Texas Highways Safer Than They Were, Still Potentially Dangerous For Drivers

Apr 25, 2013

Though traffic fatality numbers have dropped over the past few years, Texas highways remain dangerous.

Among the latest of traffic fatalities, the survivors of a man from East Texas who died have just filed a lawsuit alleging wrongful death. The suit alleges that a truck driver acted with negligence when he backed up his truck and an attached flat-bed trailer against oncoming traffic, which caused a fatal traffic accident.

The accident happened in November 2012. According to the lawsuit, the driver of a Peterbilt truck which was hauling a flatbed trailer missed a turnoff in Franklin County. The driver continued approximately one mile and then backed up his trailer onto a county road, across oncoming traffic. He was maneuvering in the dark, after sunset, as a way to reverse course and go back the way he came.

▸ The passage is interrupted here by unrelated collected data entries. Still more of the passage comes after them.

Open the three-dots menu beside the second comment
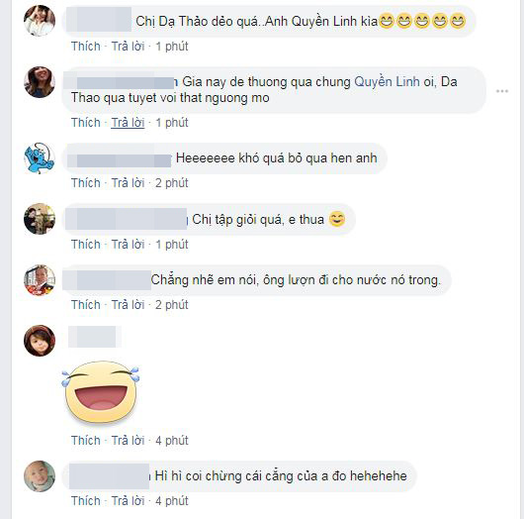 click(502, 91)
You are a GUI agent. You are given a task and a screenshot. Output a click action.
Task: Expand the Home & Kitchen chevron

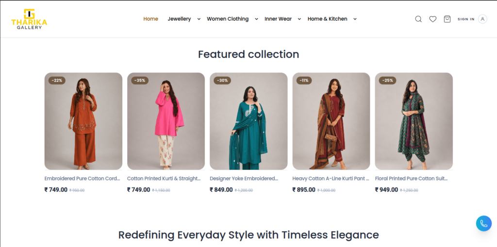point(355,19)
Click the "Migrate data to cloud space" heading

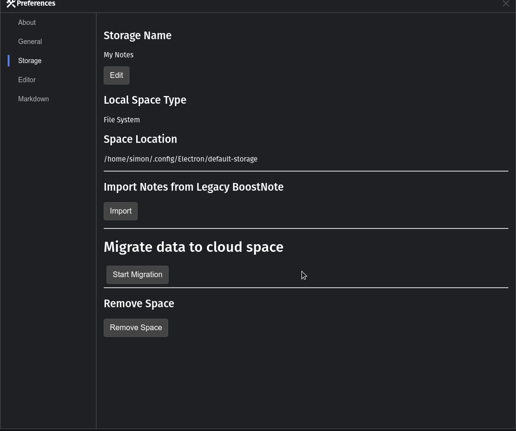pos(194,247)

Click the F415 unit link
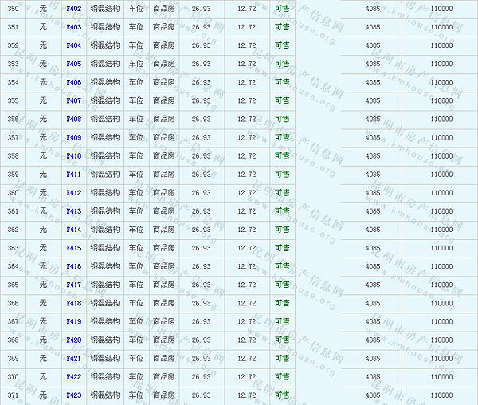click(73, 248)
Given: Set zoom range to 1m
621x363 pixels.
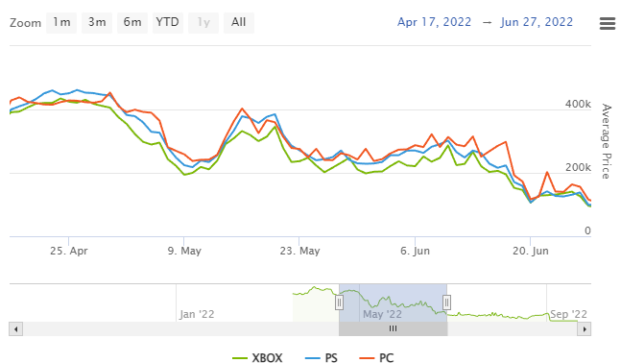Looking at the screenshot, I should [x=61, y=23].
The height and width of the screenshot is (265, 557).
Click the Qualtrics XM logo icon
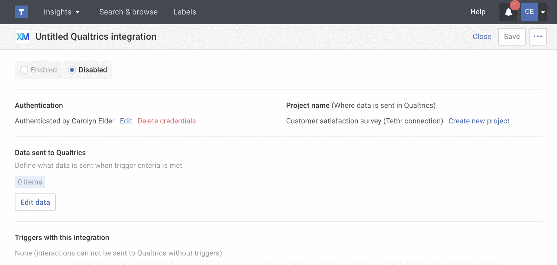[x=23, y=37]

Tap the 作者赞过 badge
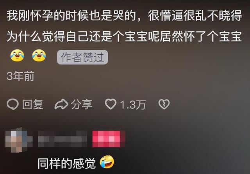(x=82, y=57)
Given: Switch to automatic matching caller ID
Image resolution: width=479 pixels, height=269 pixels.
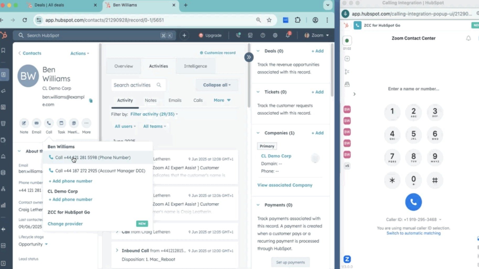Looking at the screenshot, I should 413,233.
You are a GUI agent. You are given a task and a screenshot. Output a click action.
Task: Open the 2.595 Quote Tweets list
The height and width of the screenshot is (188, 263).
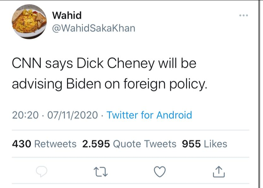pos(129,144)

The deceased, Dennis Smith, was driving in the lane of travel into which the truck had backed up. Smith crashed his vehicle into the trailer, and died as the result of his injuries.

The lawsuit states that it was difficult to identify the trailer’s location in the dark, as Smith approached. Smith’s surviving spouse, Karen Smith, filed suit both individually and on behalf of the Estate against the truck’s company, Michels Corp.

The Texas Department of Public Safety pursued an investigation of the accident and determined that the following “contributing factors” caused the wreck: the truck had “backed without safety” and that the driver exhibited “inattention.” The driver was charged with negligence, criminally negligent homicide, negligence per se and negligence proximate causation.

Karen Smith now seeks an award of damages for bereavement, grief, mental anguish, loss of consortium, physical pain, loss of service, loss of advice, loss of future financial contributions, loss of society and companionship, and expenses covering the victim’s medical care, his funeral and the burial expenses.

Statistics show that Texas traffic fatalities have decreased by as much as 15 percent since 2006, according to numbers compiled by the Texas Department of Transportation. According to the most recent numbers available, Texas saw 3,028 traffic deaths in 2010out of approximately 234 billion miles of traversed by cars, trucks and motorcycles on Texas roads and highways. That translates to just over 1.25 deaths per 100 million miles driven, compared to 2006, when Texas had an estimated 1.5 deaths per 100 million driven. The rate has fallen every year since 2006.

Still, Texas has higher traffic fatality numbers than most states; nationwide traffic fatalities are just over 1.10 incidents per 100 million miles driven.